As to Burgess's first two statements referenced by the prosecutor, Burgess posed questions to the trooper, not the other way around.  “[T]he definition of interrogation can extend only to words or actions on the part of police officers that they should have known were reasonably likely to elicit an incriminating response.”  Innis, 466 U.S. at 302.   Because these statements were not responses to questions, words, or actions by the trooper, he was not subjected to interrogation when he asked these questions.   As to Burgess's final statement referenced by the prosecutor, from our record we cannot tell whether it was also volunteered or in response to questioning designed to elicit an incriminating response.   Accordingly, we cannot conclude that Burgess was subject to interrogation, and therefore, his statements were not obtained in violation of Miranda.2  The district court did not err in admitting Burgess's statements into evidence.

B. Statement Made to Hospital Personnel

Burgess asserts that the district court erred when it admitted the statement he made to hospital staff that he had used methamphetamine earlier in the day, because its probative value is outweighed by its prejudicial effect.   Relevant evidence may be excluded if its probative value is substantially outweighed by the danger of unfair prejudice.  Idaho Rule of Evidence 403.   A lower court's determination under I.R.E. 403 will not be disturbed on appeal unless it is shown to be an abuse of discretion.  State v. Enno, 119 Idaho 392, 405–06, 807 P.2d 610, 623–24 (1991);  State v. Clark, 115 Idaho 1056, 1059, 772 P.2d 263, 266 (Ct.App.1989).

In admitting the statement that Burgess injected methamphetamine on the same day he was alleged to have committed the charged crimes, the district court found that the evidence was relevant to Burgess's state of mind, which is precisely what he put at issue.   At trial, Burgess asserted that he was suicidal and hoped that brandishing the knife would lead the officers to shoot and kill him.   Accordingly, his state of mind was relevant to his defense.   In addition, because Burgess testified to the events in question, his drug use bore on the accuracy of his testimony and his credibility.   The district court did not err in admitting Burgess's statement.

III.

CONCLUSION

Burgess has failed to show that the district court erred in admitting his statements to the police and to hospital personnel.   Therefore, Burgess's judgment of conviction and sentences are affirmed.

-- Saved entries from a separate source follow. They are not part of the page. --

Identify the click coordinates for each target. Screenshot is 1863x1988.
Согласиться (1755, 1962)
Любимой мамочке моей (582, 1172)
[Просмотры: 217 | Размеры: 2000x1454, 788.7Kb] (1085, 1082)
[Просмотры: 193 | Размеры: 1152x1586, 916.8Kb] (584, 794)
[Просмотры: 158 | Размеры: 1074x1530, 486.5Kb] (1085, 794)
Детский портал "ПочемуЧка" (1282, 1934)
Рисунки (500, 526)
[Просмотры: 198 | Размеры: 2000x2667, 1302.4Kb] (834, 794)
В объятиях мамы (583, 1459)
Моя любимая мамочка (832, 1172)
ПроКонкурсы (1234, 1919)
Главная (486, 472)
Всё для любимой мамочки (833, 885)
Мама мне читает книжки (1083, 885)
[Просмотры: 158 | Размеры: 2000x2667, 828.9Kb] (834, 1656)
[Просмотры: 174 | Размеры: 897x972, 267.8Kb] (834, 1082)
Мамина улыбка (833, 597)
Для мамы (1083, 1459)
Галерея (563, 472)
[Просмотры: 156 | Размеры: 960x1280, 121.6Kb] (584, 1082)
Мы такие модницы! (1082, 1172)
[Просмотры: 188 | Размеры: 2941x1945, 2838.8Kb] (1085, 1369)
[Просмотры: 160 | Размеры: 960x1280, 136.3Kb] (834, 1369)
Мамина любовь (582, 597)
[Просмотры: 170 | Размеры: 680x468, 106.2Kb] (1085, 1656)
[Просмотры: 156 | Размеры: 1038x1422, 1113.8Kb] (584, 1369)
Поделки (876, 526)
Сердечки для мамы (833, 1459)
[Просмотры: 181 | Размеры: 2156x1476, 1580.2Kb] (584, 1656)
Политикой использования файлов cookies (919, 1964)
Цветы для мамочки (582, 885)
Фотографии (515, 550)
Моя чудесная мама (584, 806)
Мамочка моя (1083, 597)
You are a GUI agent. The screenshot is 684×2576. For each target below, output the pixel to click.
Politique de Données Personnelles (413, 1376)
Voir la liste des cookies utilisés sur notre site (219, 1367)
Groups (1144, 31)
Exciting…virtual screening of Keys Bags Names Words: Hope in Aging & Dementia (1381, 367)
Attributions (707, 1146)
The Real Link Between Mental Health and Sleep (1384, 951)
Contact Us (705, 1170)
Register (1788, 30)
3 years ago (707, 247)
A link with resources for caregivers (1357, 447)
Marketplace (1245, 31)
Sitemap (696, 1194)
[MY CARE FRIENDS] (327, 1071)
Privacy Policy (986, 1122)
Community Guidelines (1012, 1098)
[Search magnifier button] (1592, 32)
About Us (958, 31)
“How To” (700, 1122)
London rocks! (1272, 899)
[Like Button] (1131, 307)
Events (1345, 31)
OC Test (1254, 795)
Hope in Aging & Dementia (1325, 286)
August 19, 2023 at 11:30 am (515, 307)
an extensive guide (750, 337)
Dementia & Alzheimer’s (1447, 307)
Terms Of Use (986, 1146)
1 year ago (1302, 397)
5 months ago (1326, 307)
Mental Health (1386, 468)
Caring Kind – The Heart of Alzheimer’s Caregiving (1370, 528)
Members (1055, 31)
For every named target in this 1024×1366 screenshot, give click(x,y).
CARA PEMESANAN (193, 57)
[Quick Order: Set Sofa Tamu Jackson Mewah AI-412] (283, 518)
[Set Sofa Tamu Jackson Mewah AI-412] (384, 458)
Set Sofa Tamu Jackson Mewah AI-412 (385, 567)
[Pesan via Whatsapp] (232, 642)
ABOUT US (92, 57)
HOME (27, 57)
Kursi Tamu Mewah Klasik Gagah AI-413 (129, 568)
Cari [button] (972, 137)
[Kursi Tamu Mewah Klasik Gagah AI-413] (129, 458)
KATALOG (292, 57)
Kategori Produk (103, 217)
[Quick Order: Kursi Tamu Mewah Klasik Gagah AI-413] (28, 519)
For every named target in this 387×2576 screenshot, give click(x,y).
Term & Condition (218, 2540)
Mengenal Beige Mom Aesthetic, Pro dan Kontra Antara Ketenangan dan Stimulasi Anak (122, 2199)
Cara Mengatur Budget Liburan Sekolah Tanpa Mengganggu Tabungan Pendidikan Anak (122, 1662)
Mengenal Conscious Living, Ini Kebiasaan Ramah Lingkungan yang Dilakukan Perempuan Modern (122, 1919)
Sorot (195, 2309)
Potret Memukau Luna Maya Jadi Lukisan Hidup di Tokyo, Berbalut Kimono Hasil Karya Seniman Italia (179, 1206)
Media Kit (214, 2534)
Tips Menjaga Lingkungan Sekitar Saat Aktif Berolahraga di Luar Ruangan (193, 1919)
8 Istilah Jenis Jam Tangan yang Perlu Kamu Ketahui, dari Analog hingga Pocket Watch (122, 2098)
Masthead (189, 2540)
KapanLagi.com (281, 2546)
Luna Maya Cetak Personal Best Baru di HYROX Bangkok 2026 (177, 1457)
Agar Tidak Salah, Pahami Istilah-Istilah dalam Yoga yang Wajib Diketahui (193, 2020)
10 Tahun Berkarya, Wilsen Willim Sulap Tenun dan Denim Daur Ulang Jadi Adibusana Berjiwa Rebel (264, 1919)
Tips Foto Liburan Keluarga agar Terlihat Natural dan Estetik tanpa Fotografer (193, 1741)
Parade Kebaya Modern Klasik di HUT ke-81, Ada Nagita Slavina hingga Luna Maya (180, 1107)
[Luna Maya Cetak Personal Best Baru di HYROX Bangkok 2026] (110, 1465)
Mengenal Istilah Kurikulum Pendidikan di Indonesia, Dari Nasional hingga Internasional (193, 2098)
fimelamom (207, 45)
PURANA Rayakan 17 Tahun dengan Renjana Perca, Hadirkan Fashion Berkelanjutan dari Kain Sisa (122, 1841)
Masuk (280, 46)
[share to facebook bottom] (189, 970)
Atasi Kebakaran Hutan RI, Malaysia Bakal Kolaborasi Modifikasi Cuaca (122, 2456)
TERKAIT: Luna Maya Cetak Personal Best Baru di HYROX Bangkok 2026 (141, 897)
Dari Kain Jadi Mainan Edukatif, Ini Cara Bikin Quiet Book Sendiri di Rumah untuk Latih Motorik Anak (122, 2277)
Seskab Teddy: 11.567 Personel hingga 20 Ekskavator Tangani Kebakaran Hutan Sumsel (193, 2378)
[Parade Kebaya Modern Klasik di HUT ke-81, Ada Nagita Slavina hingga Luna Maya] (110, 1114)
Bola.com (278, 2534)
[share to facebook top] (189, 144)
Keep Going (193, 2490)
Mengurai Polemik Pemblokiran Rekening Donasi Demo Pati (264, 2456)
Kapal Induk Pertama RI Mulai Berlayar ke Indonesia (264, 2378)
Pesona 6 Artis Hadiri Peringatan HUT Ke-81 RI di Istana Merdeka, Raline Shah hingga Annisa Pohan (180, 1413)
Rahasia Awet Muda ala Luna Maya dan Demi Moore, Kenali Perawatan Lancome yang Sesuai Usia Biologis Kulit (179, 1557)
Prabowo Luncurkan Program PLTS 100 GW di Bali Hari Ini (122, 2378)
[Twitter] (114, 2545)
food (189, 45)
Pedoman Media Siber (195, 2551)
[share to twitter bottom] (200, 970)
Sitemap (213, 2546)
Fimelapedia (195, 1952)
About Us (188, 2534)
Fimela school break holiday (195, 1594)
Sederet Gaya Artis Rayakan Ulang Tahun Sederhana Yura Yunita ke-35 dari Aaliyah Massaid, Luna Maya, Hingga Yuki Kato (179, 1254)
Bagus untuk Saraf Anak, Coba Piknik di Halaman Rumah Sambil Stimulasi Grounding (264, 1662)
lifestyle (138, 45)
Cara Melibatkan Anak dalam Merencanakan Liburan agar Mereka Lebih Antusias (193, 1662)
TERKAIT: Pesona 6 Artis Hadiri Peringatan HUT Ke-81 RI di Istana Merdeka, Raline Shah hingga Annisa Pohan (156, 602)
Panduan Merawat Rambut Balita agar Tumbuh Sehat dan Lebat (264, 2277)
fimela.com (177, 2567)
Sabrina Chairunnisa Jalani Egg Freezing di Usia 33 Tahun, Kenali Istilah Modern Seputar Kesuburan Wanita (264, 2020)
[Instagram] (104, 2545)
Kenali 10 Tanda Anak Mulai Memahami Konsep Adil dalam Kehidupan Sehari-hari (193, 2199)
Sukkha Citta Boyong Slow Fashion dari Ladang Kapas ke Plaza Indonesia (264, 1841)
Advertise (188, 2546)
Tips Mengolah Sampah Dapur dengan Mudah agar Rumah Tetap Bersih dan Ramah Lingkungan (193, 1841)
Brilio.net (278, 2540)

Chief Judge MELANSON and Judge GUTIERREZ CONCUR.

FOOTNOTES

FN1. Miranda v. Arizona, 384 U.S. 436 (1996)..  FN1. Miranda v. Arizona, 384 U.S. 436 (1996).

FN2. It is difficult to discern the inculpatory nature of the statements, as they were made contemporaneously with the events and are consistent with Burgess's defense that he did not intend an assault, but wanted to be killed..  FN2. It is difficult to discern the inculpatory nature of the statements, as they were made contemporaneously with the events and are consistent with Burgess's defense that he did not intend an assault, but wanted to be killed.